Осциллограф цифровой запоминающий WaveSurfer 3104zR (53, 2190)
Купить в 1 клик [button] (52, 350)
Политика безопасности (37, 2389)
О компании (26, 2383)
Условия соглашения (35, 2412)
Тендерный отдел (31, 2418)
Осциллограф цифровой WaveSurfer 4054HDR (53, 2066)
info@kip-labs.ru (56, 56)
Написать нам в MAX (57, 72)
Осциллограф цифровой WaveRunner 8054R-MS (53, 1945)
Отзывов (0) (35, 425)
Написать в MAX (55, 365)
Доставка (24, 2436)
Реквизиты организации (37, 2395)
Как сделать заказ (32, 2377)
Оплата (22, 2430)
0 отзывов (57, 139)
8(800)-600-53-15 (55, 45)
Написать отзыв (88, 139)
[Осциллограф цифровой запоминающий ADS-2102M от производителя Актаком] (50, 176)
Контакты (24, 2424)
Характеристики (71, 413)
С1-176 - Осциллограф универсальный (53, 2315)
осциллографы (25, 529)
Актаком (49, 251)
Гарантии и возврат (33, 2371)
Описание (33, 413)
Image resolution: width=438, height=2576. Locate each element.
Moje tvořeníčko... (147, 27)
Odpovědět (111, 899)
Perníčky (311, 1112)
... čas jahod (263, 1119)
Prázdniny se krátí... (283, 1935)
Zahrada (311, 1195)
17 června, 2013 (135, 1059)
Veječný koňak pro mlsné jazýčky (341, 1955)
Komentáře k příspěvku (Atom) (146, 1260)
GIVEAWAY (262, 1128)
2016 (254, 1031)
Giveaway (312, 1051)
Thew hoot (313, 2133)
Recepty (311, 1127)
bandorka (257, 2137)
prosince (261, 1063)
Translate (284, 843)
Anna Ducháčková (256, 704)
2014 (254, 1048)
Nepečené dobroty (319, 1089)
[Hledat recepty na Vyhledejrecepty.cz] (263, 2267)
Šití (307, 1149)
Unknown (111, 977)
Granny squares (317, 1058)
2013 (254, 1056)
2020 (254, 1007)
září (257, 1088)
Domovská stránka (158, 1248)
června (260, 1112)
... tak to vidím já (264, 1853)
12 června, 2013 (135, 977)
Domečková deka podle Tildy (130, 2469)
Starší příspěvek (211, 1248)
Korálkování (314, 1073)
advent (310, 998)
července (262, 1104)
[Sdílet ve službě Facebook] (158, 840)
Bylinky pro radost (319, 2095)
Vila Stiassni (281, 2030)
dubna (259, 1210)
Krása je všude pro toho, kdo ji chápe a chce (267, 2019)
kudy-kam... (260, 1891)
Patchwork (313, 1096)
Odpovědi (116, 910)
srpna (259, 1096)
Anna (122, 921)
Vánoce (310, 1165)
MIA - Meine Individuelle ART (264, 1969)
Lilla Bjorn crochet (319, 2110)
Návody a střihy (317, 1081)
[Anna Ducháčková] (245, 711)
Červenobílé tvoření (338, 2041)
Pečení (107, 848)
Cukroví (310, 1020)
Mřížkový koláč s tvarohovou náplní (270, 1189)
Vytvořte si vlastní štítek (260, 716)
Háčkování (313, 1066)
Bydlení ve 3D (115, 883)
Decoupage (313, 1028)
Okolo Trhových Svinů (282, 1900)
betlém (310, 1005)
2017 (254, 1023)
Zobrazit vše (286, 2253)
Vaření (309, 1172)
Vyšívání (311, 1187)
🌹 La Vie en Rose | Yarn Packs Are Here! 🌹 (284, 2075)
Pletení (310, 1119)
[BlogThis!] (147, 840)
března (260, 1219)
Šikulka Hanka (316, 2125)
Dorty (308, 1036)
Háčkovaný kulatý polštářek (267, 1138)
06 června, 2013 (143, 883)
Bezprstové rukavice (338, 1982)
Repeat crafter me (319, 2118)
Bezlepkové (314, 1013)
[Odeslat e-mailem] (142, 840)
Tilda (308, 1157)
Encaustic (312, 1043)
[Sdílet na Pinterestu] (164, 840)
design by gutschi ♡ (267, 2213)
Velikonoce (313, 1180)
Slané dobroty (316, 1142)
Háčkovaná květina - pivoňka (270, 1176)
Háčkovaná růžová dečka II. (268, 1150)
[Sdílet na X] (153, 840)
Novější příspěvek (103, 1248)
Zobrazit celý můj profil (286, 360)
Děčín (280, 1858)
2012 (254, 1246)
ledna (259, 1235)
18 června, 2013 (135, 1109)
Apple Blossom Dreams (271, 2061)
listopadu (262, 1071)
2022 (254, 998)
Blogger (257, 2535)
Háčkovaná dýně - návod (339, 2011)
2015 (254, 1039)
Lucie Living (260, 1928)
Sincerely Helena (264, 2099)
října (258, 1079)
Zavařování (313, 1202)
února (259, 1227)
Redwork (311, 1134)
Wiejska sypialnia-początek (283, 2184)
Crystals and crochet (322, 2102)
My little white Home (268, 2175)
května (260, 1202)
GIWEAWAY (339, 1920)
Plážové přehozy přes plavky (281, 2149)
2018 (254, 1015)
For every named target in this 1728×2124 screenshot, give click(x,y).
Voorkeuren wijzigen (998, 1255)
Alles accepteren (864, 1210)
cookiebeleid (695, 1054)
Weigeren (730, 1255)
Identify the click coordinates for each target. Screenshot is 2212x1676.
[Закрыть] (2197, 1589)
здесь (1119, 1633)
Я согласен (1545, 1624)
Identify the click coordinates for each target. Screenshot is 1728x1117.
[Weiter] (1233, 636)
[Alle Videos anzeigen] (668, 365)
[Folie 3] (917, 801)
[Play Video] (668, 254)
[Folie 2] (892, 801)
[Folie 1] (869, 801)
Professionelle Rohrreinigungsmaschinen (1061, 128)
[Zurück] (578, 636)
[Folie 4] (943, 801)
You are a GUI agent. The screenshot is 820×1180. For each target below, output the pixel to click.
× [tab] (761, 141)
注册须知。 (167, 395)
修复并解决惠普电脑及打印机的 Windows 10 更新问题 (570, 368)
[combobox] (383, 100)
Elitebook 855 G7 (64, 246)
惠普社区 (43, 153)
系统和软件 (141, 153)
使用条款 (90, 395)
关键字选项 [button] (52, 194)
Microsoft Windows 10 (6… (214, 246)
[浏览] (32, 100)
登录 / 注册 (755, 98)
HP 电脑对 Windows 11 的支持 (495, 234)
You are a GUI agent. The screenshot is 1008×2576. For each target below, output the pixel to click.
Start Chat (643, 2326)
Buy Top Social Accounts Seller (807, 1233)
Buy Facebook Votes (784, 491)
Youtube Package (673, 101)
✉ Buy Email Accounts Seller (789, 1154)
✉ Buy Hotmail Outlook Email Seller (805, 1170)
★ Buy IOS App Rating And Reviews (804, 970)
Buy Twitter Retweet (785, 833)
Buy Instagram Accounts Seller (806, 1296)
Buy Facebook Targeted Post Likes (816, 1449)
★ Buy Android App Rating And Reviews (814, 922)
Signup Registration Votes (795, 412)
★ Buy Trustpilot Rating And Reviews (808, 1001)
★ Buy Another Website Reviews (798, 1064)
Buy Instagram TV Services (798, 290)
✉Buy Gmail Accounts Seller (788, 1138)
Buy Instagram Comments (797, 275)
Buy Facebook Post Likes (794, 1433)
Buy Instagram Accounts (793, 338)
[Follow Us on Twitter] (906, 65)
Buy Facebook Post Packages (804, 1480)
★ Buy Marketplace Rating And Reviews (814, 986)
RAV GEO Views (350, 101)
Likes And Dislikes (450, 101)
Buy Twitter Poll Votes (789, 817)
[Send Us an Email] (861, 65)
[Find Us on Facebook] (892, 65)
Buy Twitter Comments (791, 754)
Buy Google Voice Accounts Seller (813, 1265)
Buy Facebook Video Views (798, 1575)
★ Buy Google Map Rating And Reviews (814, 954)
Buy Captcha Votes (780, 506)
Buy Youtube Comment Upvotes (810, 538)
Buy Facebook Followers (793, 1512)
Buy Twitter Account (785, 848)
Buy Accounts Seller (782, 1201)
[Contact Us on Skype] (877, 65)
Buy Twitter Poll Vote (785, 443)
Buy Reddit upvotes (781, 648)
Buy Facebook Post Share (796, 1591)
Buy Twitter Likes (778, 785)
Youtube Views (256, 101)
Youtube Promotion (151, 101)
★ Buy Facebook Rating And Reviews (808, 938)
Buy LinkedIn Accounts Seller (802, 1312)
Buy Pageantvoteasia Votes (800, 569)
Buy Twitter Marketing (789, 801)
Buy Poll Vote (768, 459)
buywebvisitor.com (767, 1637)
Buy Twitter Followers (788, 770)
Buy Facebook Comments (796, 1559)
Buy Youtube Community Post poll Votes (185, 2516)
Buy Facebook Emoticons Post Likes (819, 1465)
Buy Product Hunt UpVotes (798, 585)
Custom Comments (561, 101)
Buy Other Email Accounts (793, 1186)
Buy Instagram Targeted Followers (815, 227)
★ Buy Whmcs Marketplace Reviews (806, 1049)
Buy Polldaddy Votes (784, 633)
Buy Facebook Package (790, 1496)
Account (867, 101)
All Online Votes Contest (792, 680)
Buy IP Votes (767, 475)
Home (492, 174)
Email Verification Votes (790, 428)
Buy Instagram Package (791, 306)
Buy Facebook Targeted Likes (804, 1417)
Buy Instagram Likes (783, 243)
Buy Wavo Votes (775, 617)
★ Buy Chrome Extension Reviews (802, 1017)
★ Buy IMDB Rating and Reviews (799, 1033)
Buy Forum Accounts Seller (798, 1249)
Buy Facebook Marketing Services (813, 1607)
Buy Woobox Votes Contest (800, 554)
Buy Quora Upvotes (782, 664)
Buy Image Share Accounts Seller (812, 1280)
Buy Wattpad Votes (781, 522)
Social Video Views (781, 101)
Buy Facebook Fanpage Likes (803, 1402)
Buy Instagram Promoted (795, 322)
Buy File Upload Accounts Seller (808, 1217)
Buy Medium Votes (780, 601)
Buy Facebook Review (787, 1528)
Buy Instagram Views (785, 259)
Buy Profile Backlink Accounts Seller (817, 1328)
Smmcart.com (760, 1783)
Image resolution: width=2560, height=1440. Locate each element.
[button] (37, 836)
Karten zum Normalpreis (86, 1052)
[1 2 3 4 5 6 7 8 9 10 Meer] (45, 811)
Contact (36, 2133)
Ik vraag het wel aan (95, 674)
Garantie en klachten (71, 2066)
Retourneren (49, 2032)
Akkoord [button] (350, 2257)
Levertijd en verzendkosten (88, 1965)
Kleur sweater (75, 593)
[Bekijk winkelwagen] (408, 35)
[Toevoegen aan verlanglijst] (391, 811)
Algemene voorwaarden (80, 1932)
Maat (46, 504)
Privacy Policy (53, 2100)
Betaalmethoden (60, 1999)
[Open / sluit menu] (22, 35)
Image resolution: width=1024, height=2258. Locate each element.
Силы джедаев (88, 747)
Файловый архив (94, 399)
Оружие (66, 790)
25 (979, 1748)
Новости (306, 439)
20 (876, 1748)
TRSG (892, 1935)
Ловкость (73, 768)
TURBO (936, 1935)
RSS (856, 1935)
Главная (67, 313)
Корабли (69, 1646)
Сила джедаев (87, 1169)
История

Aim of the task. Starting at the line above that contains "Cukroví (310, 1020)", repeat each line exactly up to and including the line that contains "března (260, 1219)", and stop there.

Result of the exercise.
Cukroví (310, 1020)
Mřížkový koláč s tvarohovou náplní (270, 1189)
Vytvořte si vlastní štítek (260, 716)
Háčkování (313, 1066)
Bydlení ve 3D (115, 883)
Decoupage (313, 1028)
Okolo Trhových Svinů (282, 1900)
betlém (310, 1005)
2017 (254, 1023)
Zobrazit vše (286, 2253)
Vaření (309, 1172)
Vyšívání (311, 1187)
🌹 La Vie en Rose | Yarn Packs Are Here! 🌹 (284, 2075)
Pletení (310, 1119)
[BlogThis!] (147, 840)
března (260, 1219)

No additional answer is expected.